Will Self on Radio 4 this morning complained about the descent into unchallenging middlebrow mush, and I quite agree with his assertion that there is a tendency for people to be offended when they are stretched. The relegation of notes, and the complete absence of a bibliography is a rendering of history into what Will castigated as “a good read”. (listen again at http://www.bbc.co.uk/iplayer/console/b01g65tj)
With the acknowledgements I am interested as to whether Dominic is working alone, or whether he is using a team to produce the book. I would prefer if it were a team effort, three people working for a year to produce this book would be better than one person working alone. That other prolix contemporary historian, Anthony Seldon, does have a team (and he has a day job, he is the head of a public school in Brighton). So Blair Unbound had with Peter Snowden and Daniels Collings on the spine (one advantage of a 600 page book). I was shocked when I read in the introduction of one of Seldon’s books (big, but not Sandbrook scale) that he had a taken a three month sabbatical to write it. A mere three months. But Anthony Seldon is, well, an old hand (b.1953, founder of the Institute of Contemporary British History Research, etc). He has a address book of the great, the good, the bad and the ugly. He interviews them, he writes it up. It is instant history, reportage of elite opinion. We know his conclusions are going to be on the centre right, as they have always been, but he does not let it get in the way. Well, not too much. And in that it is valuable for what it is, and no-one expects all of the instant judgements to stand up in twenty or thirty years.
I will skip the irritating style where Sandbrook casts himself as that “shabby little Englander” Harold Wilson. And apologies for any mistakes, most of the roles are not identified and some people only have first names. But using my investigative skills (or Google, as it is correctly called) I have come up with the following.

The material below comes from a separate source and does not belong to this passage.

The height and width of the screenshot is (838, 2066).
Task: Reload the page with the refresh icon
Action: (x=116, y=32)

First comes eight names of directors, editors, press secretaries et al from his publishers, Penguin. Then this literary agents. And then his TV agents. And his producer at the BBC. And another 16 BBC staff (is this simply a TV spin off, does that explain the fast turn round, and lack of research help). Then a list of editors at the New Statesman, Daily Mail etc. who have commissioned Dominic to write articles.

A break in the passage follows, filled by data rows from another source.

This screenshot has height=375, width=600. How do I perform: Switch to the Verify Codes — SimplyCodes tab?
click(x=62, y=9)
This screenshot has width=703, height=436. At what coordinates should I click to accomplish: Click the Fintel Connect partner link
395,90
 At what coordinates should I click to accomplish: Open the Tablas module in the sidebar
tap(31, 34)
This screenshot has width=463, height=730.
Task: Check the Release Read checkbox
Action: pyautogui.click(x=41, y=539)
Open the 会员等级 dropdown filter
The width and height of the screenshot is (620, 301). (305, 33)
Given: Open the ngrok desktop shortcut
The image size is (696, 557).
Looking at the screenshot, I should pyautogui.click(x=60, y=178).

Just in case you were worried that everyone who is credited is a media lovey, there are a few historians mixed in too. Simon Hooper (Cambs University Centre for International Studies), Andrew Preston (US foreign policy) and Ted Vallance (English Civil War, Maritn O’Neill (political philosophy particularly John Rawls), Kester Aspden (now a freelance writer), Martin Halliwell (US intellectual history), Tom Holland (classical and medieval) the well known historians David Kynaston and Richard Vinen, and the less well known historian Jack McGowan. The identities of Rhys Evans and Gary Kemp (not the Spandau Ballet one, but I’m guessing) are a mystery to me.
What does all this show? Well, it appears that this is all Dominic’s work. No research assistant is credited. It is notable that the whole thing fits in a media context, not one of academic history. Will this be reflected in the content of the book? We’ll see.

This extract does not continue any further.